This Bank Holiday Weekend, the Big Wasp Survey is asking people to set up homemade wasp traps and send in what they catch.

Scientists will then sort through and identify the captured wasps from all over the country, allowing them to find out what species are living where.

With huge increases in pest control callouts, it's shaping up to be a bumper year for wasps, but with insects generally struggling, finding out the health of the nation's wasp population has never been more important.

This year's Big Wasp Survey builds on the successes of last year's survey, which also took place over the August Bank Holiday Weekend.

More than a thousand people sent in wasp trap contents from the length and breadth of the UK, allowing scientists at UCL and the University of Gloucestershire to build up remarkably detailed distribution maps.
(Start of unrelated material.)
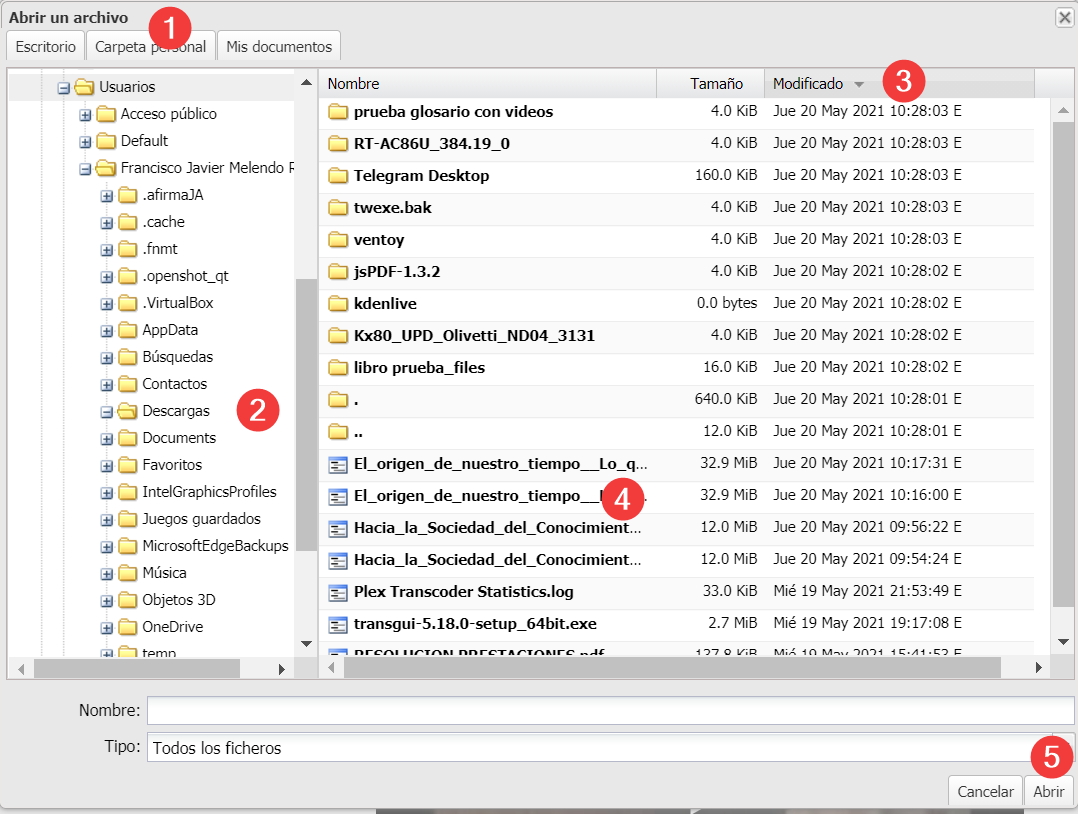Expand the AppData folder node

pyautogui.click(x=107, y=330)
The results, soon to be published, show that just one year of public-assisted surveying was surprisingly effective, producing results similar to 40 years of expert surveying.

With the support of the Royal Entomological Society and the UK public, The Big Wasp Survey will carry on this work to monitor populations and distributions from year to year.
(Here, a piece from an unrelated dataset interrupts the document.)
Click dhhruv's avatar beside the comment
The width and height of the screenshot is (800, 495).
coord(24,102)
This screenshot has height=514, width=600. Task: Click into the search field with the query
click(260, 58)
Although the Big Wasp Survey does ask people to kill some wasps - a fact that attracted some criticism and controversy last year - the results from the 2017 survey confirmed that the fears expressed by some were unfounded.

In late August, colonies are coming to an end and the Big Wasp Survey captured no queens, the individuals that start new colonies the following year, at all. This means that taking part in the Big Wasp Survey will not have any effect on wasp populations.
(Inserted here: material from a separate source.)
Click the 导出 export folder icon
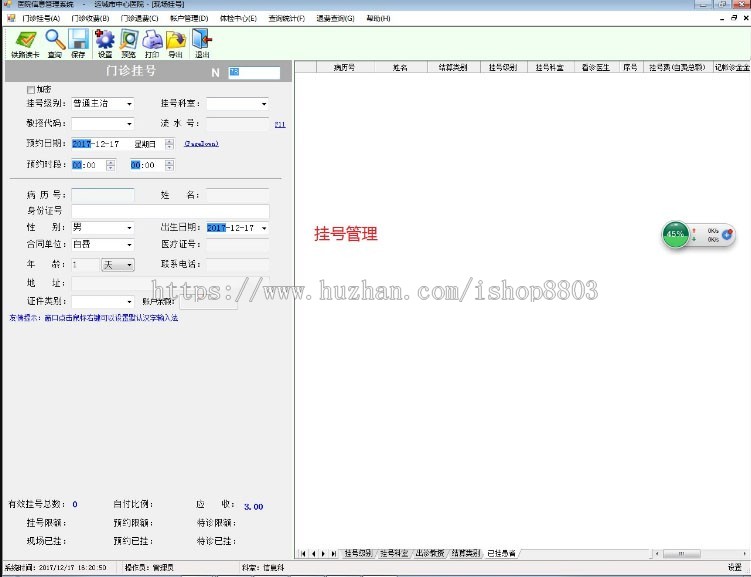Viewport: 751px width, 577px height. (176, 43)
There was also concern that the traps would catch other insects, but as Professor Adam Hart (University of Gloucestershire), said, "We did catch a few flies and one or two beetles but otherwise these wasp traps catch wasps and very little else! And in collaboration with the Natural History Museum, London, we're in the process of identifying what little bycatch we got, providing yet more science from these simple back-garden traps."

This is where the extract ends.